TASK BRIEF:
Working from the records below, return word for word the line that contains "Click the info icon in toolbar" and each line after it, ending with the last. Skip all pictures.

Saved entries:
________________
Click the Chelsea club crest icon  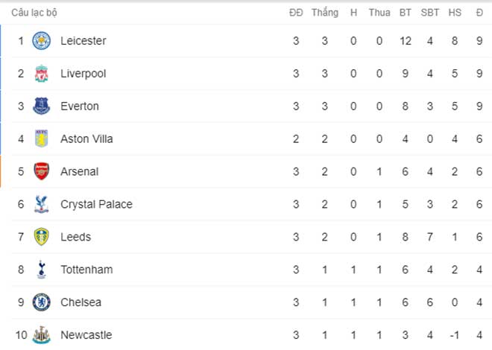42,302
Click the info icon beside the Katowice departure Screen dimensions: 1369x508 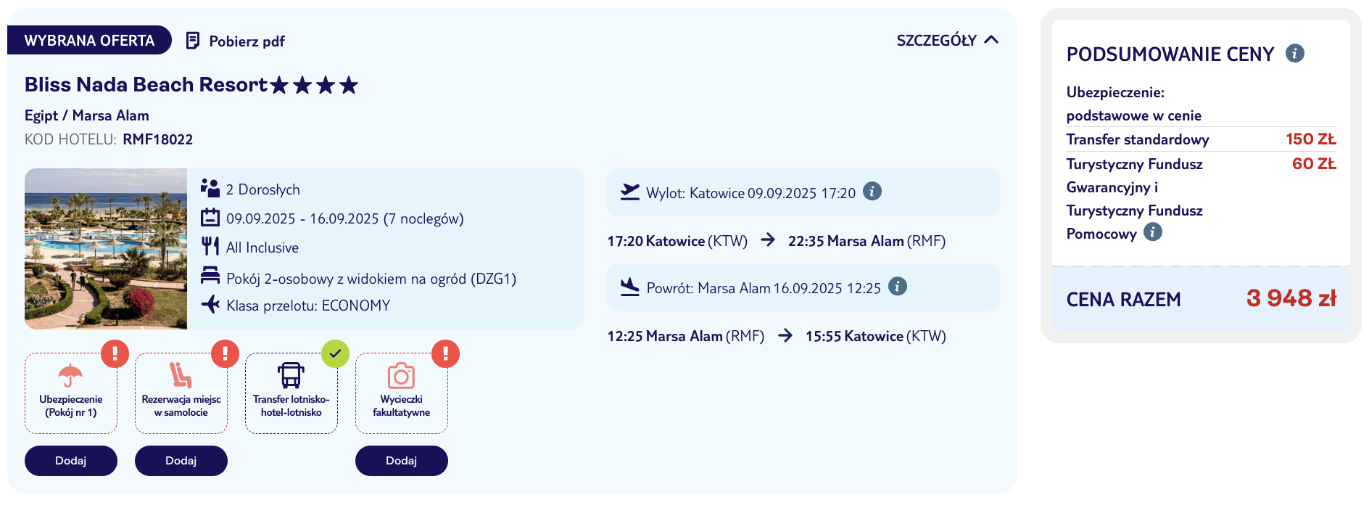click(872, 191)
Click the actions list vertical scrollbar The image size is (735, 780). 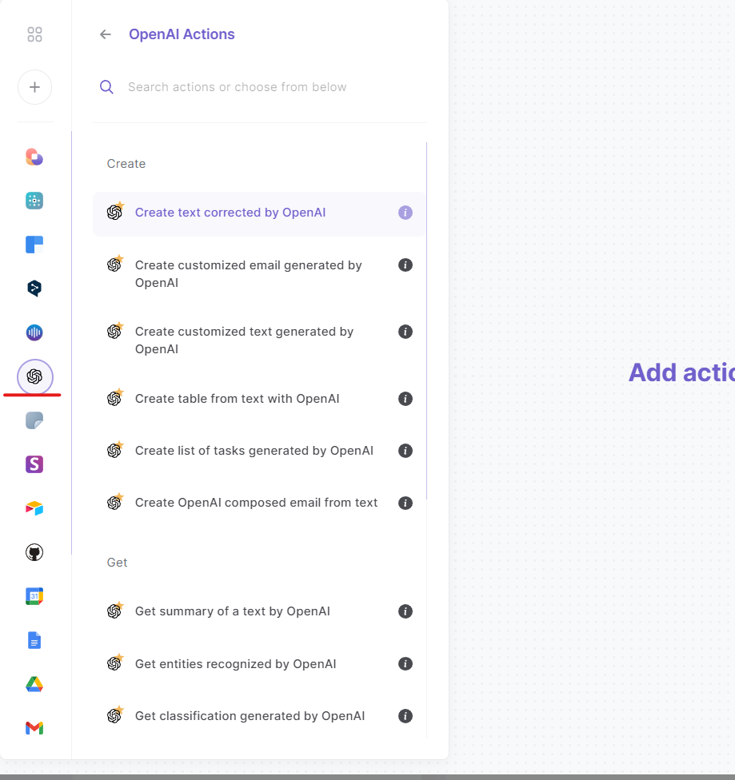click(x=426, y=320)
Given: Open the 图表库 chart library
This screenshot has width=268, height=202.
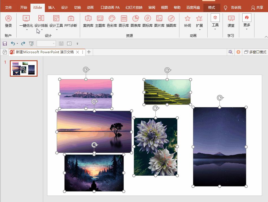Looking at the screenshot, I should [136, 21].
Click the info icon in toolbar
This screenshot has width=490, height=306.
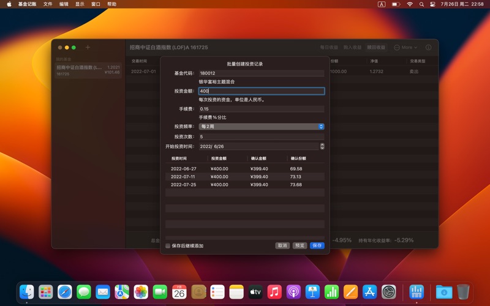428,47
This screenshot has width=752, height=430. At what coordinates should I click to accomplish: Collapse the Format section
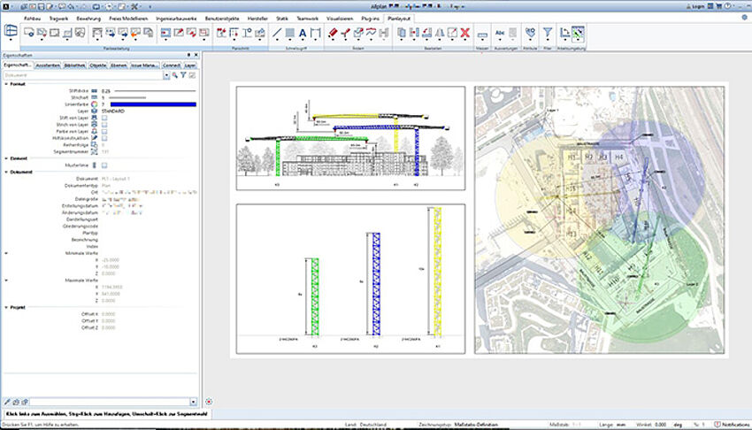[x=4, y=84]
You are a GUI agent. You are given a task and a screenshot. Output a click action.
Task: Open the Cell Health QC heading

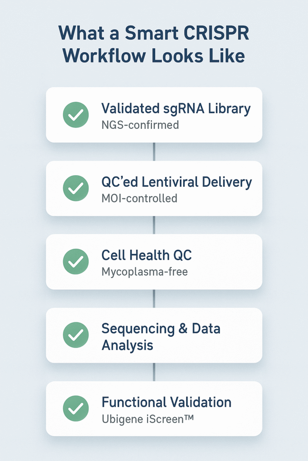coord(147,255)
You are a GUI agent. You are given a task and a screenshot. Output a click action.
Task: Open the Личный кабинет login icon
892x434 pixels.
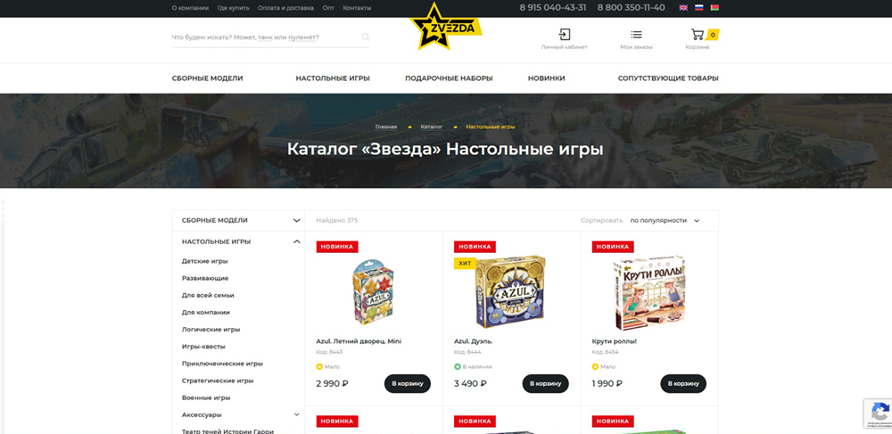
________________
REPLY:
Click the info icon in toolbar
This screenshot has width=490, height=306.
428,47
This screenshot has width=752, height=430. At what coordinates should I click to accomplish: Collapse the Format section
[x=4, y=84]
You are a GUI agent. You are given a task and a screenshot. Output a click action.
Task: Open the Cell Health QC heading

coord(147,255)
You are a GUI agent. You are given a task and a screenshot. Output a click action.
Task: Open the Личный кабинет login icon
892x434 pixels.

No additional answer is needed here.